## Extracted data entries
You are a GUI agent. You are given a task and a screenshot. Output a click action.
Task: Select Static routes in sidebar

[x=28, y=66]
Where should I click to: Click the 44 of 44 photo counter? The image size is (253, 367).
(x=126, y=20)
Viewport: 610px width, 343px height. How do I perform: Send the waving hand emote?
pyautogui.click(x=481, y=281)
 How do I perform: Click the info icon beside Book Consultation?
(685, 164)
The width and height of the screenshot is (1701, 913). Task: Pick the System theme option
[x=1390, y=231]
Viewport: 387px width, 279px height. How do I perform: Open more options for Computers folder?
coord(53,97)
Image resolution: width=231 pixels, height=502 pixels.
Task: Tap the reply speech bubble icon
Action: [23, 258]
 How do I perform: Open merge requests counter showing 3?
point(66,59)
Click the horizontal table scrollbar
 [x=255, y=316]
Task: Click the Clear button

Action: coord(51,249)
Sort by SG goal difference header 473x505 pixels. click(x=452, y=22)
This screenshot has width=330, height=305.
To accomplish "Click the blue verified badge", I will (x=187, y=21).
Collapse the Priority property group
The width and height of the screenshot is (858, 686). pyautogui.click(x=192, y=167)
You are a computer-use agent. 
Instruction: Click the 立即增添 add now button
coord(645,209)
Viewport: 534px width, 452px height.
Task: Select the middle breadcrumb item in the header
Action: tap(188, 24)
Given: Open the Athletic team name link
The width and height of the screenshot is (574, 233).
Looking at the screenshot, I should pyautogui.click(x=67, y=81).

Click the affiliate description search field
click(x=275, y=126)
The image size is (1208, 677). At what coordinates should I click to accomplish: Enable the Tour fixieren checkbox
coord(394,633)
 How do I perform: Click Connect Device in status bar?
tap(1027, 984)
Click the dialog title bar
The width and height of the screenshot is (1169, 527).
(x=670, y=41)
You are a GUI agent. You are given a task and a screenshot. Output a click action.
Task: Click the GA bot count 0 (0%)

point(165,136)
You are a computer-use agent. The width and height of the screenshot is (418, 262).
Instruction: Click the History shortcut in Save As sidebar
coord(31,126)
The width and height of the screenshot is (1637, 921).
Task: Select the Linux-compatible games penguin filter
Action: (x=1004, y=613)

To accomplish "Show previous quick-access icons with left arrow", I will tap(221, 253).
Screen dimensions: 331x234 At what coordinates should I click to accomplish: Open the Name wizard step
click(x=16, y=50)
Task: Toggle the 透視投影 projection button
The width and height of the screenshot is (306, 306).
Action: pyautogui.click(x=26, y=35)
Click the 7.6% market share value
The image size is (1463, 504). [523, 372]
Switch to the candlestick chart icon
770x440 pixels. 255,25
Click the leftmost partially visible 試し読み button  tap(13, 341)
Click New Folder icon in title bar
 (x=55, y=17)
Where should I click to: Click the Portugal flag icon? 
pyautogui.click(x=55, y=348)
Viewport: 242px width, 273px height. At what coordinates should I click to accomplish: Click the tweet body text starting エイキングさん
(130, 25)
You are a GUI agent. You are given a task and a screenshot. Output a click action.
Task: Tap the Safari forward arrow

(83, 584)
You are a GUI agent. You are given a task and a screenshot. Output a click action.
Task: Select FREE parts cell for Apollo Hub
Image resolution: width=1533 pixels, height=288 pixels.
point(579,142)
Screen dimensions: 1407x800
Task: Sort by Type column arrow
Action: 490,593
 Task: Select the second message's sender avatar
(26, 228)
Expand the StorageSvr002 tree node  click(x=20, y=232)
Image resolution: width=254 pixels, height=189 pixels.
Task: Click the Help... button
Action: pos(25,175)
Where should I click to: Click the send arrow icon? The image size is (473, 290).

## Description of the task
Reproduce all of the material above line for line, with nothing changed.

## Written reply
You are a GUI agent. You are given a task and a screenshot. Output a click action.
Task: Select Static routes in sidebar

[x=28, y=66]
Where should I click to: Click the 44 of 44 photo counter? The image size is (253, 367).
(x=126, y=20)
Viewport: 610px width, 343px height. How do I perform: Send the waving hand emote?
pyautogui.click(x=481, y=281)
 How do I perform: Click the info icon beside Book Consultation?
(685, 164)
The width and height of the screenshot is (1701, 913). Task: Pick the System theme option
[x=1390, y=231]
Viewport: 387px width, 279px height. How do I perform: Open more options for Computers folder?
coord(53,97)
Image resolution: width=231 pixels, height=502 pixels.
Task: Tap the reply speech bubble icon
Action: [23, 258]
 How do I perform: Open merge requests counter showing 3?
point(66,59)
Click the horizontal table scrollbar
 [x=255, y=316]
Task: Click the Clear button

Action: coord(51,249)
Sort by SG goal difference header 473x505 pixels. click(x=452, y=22)
This screenshot has width=330, height=305.
To accomplish "Click the blue verified badge", I will (x=187, y=21).
Collapse the Priority property group
The width and height of the screenshot is (858, 686). pyautogui.click(x=192, y=167)
You are a computer-use agent. 
Instruction: Click the 立即增添 add now button
coord(645,209)
Viewport: 534px width, 452px height.
Task: Select the middle breadcrumb item in the header
Action: tap(188, 24)
Given: Open the Athletic team name link
The width and height of the screenshot is (574, 233).
Looking at the screenshot, I should pyautogui.click(x=67, y=81).

Click the affiliate description search field
click(x=275, y=126)
The image size is (1208, 677). At what coordinates should I click to accomplish: Enable the Tour fixieren checkbox
coord(394,633)
 How do I perform: Click Connect Device in status bar?
tap(1027, 984)
Click the dialog title bar
The width and height of the screenshot is (1169, 527).
(x=670, y=41)
You are a GUI agent. You are given a task and a screenshot. Output a click action.
Task: Click the GA bot count 0 (0%)

point(165,136)
You are a computer-use agent. The width and height of the screenshot is (418, 262).
Instruction: Click the History shortcut in Save As sidebar
coord(31,126)
The width and height of the screenshot is (1637, 921).
Task: Select the Linux-compatible games penguin filter
Action: (x=1004, y=613)

To accomplish "Show previous quick-access icons with left arrow", I will tap(221, 253).
Screen dimensions: 331x234 At what coordinates should I click to accomplish: Open the Name wizard step
click(x=16, y=50)
Task: Toggle the 透視投影 projection button
The width and height of the screenshot is (306, 306).
Action: pyautogui.click(x=26, y=35)
Click the 7.6% market share value
The image size is (1463, 504). [523, 372]
Switch to the candlestick chart icon
770x440 pixels. 255,25
Click the leftmost partially visible 試し読み button  tap(13, 341)
Click New Folder icon in title bar
 (x=55, y=17)
Where should I click to: Click the Portugal flag icon? 
pyautogui.click(x=55, y=348)
Viewport: 242px width, 273px height. At what coordinates should I click to accomplish: Click the tweet body text starting エイキングさん
(130, 25)
You are a GUI agent. You are given a task and a screenshot. Output a click action.
Task: Tap the Safari forward arrow

(83, 584)
You are a GUI agent. You are given a task and a screenshot. Output a click action.
Task: Select FREE parts cell for Apollo Hub
Image resolution: width=1533 pixels, height=288 pixels.
point(579,142)
Screen dimensions: 1407x800
Task: Sort by Type column arrow
Action: 490,593
 Task: Select the second message's sender avatar
(26, 228)
Expand the StorageSvr002 tree node  click(x=20, y=232)
Image resolution: width=254 pixels, height=189 pixels.
Task: Click the Help... button
Action: pos(25,175)
Where should I click to: Click the send arrow icon? The image size is (473, 290).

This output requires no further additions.